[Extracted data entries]
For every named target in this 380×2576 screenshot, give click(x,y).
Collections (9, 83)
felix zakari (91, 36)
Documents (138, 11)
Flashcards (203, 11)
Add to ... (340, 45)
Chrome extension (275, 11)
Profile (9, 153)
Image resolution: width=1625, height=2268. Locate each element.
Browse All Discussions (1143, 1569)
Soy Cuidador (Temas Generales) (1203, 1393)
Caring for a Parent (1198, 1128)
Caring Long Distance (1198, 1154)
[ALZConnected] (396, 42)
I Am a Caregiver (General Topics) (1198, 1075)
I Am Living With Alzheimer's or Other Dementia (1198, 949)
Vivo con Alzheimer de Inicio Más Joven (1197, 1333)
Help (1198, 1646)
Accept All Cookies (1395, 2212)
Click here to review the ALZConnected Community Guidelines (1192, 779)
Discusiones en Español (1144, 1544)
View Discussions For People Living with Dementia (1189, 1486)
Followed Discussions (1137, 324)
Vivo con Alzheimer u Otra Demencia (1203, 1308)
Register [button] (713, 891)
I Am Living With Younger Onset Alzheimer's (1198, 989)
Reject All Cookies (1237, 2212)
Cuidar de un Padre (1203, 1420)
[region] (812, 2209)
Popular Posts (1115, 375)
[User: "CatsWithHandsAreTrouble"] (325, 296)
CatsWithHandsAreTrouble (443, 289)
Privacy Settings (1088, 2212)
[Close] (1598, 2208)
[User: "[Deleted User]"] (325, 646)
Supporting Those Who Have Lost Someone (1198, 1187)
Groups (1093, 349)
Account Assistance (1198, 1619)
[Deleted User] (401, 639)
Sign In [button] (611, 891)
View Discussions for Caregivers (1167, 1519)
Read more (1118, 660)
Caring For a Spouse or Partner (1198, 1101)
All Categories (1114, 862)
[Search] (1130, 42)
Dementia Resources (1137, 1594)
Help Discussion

◆ Requirement ◆
Give back all of the entries exactly as written.

◆ Exercise response ◆
For every named target in this 380×2576 screenshot, give click(x,y).
Collections (9, 83)
felix zakari (91, 36)
Documents (138, 11)
Flashcards (203, 11)
Add to ... (340, 45)
Chrome extension (275, 11)
Profile (9, 153)
Image resolution: width=1625, height=2268. Locate each element.
Browse All Discussions (1143, 1569)
Soy Cuidador (Temas Generales) (1203, 1393)
Caring for a Parent (1198, 1128)
Caring Long Distance (1198, 1154)
[ALZConnected] (396, 42)
I Am a Caregiver (General Topics) (1198, 1075)
I Am Living With Alzheimer's or Other Dementia (1198, 949)
Vivo con Alzheimer de Inicio Más Joven (1197, 1333)
Help (1198, 1646)
Accept All Cookies (1395, 2212)
Click here to review the ALZConnected Community Guidelines (1192, 779)
Discusiones en Español (1144, 1544)
View Discussions For People Living with Dementia (1189, 1486)
Followed Discussions (1137, 324)
Vivo con Alzheimer u Otra Demencia (1203, 1308)
Register [button] (713, 891)
I Am Living With Younger Onset Alzheimer's (1198, 989)
Reject All Cookies (1237, 2212)
Cuidar de un Padre (1203, 1420)
[region] (812, 2209)
Popular Posts (1115, 375)
[User: "CatsWithHandsAreTrouble"] (325, 296)
CatsWithHandsAreTrouble (443, 289)
Privacy Settings (1088, 2212)
[Close] (1598, 2208)
[User: "[Deleted User]"] (325, 646)
Supporting Those Who Have Lost Someone (1198, 1187)
Groups (1093, 349)
Account Assistance (1198, 1619)
[Deleted User] (401, 639)
Sign In [button] (611, 891)
View Discussions for Caregivers (1167, 1519)
Read more (1118, 660)
Caring For a Spouse or Partner (1198, 1101)
All Categories (1114, 862)
[Search] (1130, 42)
Dementia Resources (1137, 1594)
Help Discussion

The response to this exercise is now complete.